Österreichweit erhielt Schmiedtbauer insgesamt 64.320 Vorzugsstimmen. Die meisten Vorzugsstimmen fuhr sie mit 44.548 in der grünen Mark ein. Die zweitmeisten Stimmen bekam sie in Oberösterreich (5384), vor Tirol (4390) und Salzburg (4262). Sogar in Niederösterreich, wo mit Alexander Bernhuber ein weiterer Bauernbündler kandidierte und vom Niederösterreichischen Bauernbund massiv unterstützt wurde, erhielt Schmiedtbauer 1678 Stimmen. Dahinter folgten Kärnten (1618), Vorarlberg (941), Burgenland (825) und Wien (584).

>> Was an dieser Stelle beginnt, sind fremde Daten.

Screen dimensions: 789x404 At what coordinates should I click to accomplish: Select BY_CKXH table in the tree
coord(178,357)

In der ÖVP-internen Liste kam Schmiedtbauer auf den vierten Platz. Nur Karoline Edtstadler, Othmar Karas und Angelika Winzig heimsten mehr Vorzugsstimmen ein.

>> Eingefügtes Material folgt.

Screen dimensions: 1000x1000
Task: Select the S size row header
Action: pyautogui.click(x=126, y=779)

Für den steirischen VP-Landesgeschäftsführer Detlev Eisel-Eiselsberg ist der Einzug von Schmiedtbauer in das Europäische Parlament ein großartiger Erfolg. „Wir waren nun acht Jahre lang nicht mehr im Parlament vertreten. Nun haben wir als Steirische Volkspartei wieder eine starke Stimme in Brüssel!“ Eisel-Eiselsberg freut sich, dass Schmiedtbauer allein nur mit den Vorzugsstimmen in der Steiermark in das Europäische Parlament eingezogen wäre.

Freude beim Bauernbund

„Die Steiermark hat gezeigt, welche Steirerkraft in uns steckt“, sagte Bauernbunddirektor Franz Tonner. Er bedankte sich: „Das beste Ergebnis der Steiermark, das je bei EU-Wahlen erreicht wurde, war in erster Linie das Verdienst von Simone Schmiedtbauer sowie aller Funktionäre, Bürgermeister, Bauernbundobleute und dem Landesparteibüro.“ Und Tonner weiter: „Es ist zweifellos gelungen, die Wählerinnen und Wähler von der Bedeutung der Europawahl zu überzeugen und die Wahlbeteiligung zu steigern. Ich möchte mich bei allen bedanken, die zu diesem tollen Ergebnis beigetragen haben!“

Neben Schmiedtbauer stellt die ÖVP mit Karoline Edtstadler, Othmar Karas, Angelika Winzig, Lukas Mandl, Barbara Thaler und Alexander Bernhuber weitere sechs Mandatare fürs EU-Parlament. Österreichweit kam die ÖVP auf 34,55 Prozent der Stimmen. Das bedeutete ein Plus von 7,57 Prozent gegenüber der letzten EU-Wahl im Jahr 2014.